Personal information
- Date of birth: 29 May 1987 (age 37)
- Place of birth: Lausanne, Switzerland
- Height: 1.85 m (6 ft 1 in)
- Position(s): Defensive midfielder

Youth career
- 2000–2003: Lausanne-Sport

Senior career*
- Years: Team / Apps / (Gls)
- 2003–2004: Lausanne-Sport / 21 / (1)
- 2004–2006: Malley / 24 / (0)
- 2006–2008: La Chaux-de-Fonds / 77 / (4)
- 2009–2011: Sion / 38 / (1)
- 2010–2012: Sion II / 22 / (0)
- 2010–2011: → FC Locarno (loan) / 14 / (0)
- 2013: Macclesfield Town / 4 / (0)
- 2013–2014: Droylsden
- 2014–2015: FC Köniz / 15 / (0)
- 2015: FC Le Mont / 2 / (0)
- 2015–2016: FC Azzurri 90
- 2016: Fribourg
- 2017–2018: FC La Sarraz-Eclépens

International career
- 2005–2007: Switzerland U19 / 2 / (0)
- 2006–2007: Switzerland U20 / 4 / (0)
- 2007–2008: DR Congo U21 / 4 / (1)

= Enes Fermino =

Swiss–Congolese footballer (born 1987)

Enes Fermino (born 29 May 1987) is a Congolese and Swiss former professional footballer who played as a defensive midfielder.

==Club career==
Fermino began his career in the youth at FC Lausanne-Sport and was promoted to the first team in 2004. In 2005 he joined ES FC Malley, also in Lausanne.

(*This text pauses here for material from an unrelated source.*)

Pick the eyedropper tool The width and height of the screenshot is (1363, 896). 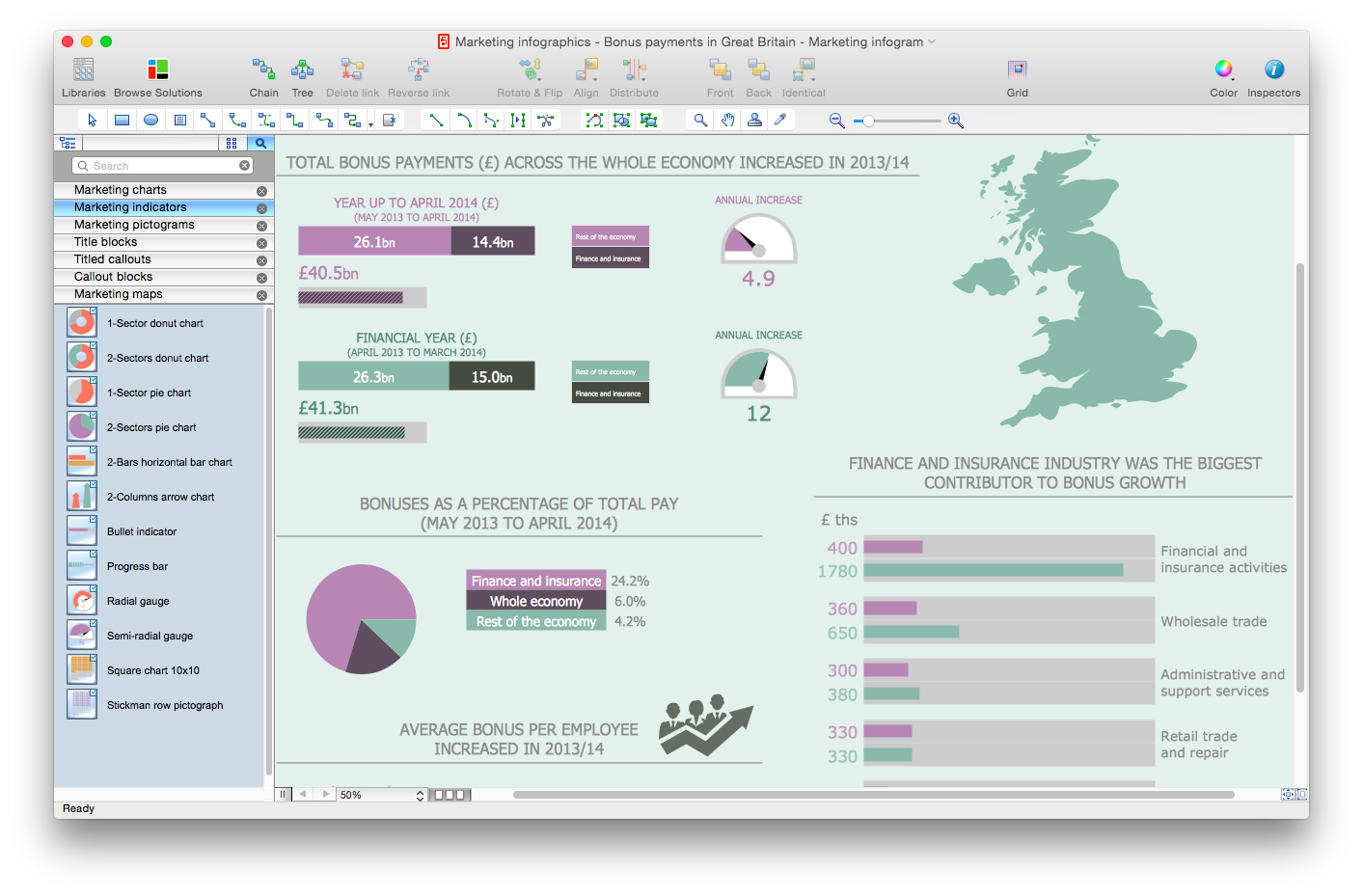[780, 121]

He was scouted by FC La Chaux-de-Fonds, where he signed his first professional contract. On 6 January 2009, He left the club after 49 games and four goals and signed a contract by FC Sion between 30 June 2013.

==International career==
Fermino represented Switzerland at U-19 and U-20 level, before switching nationality to DR Congo, who he represented at U-21 level. He never played senior international football.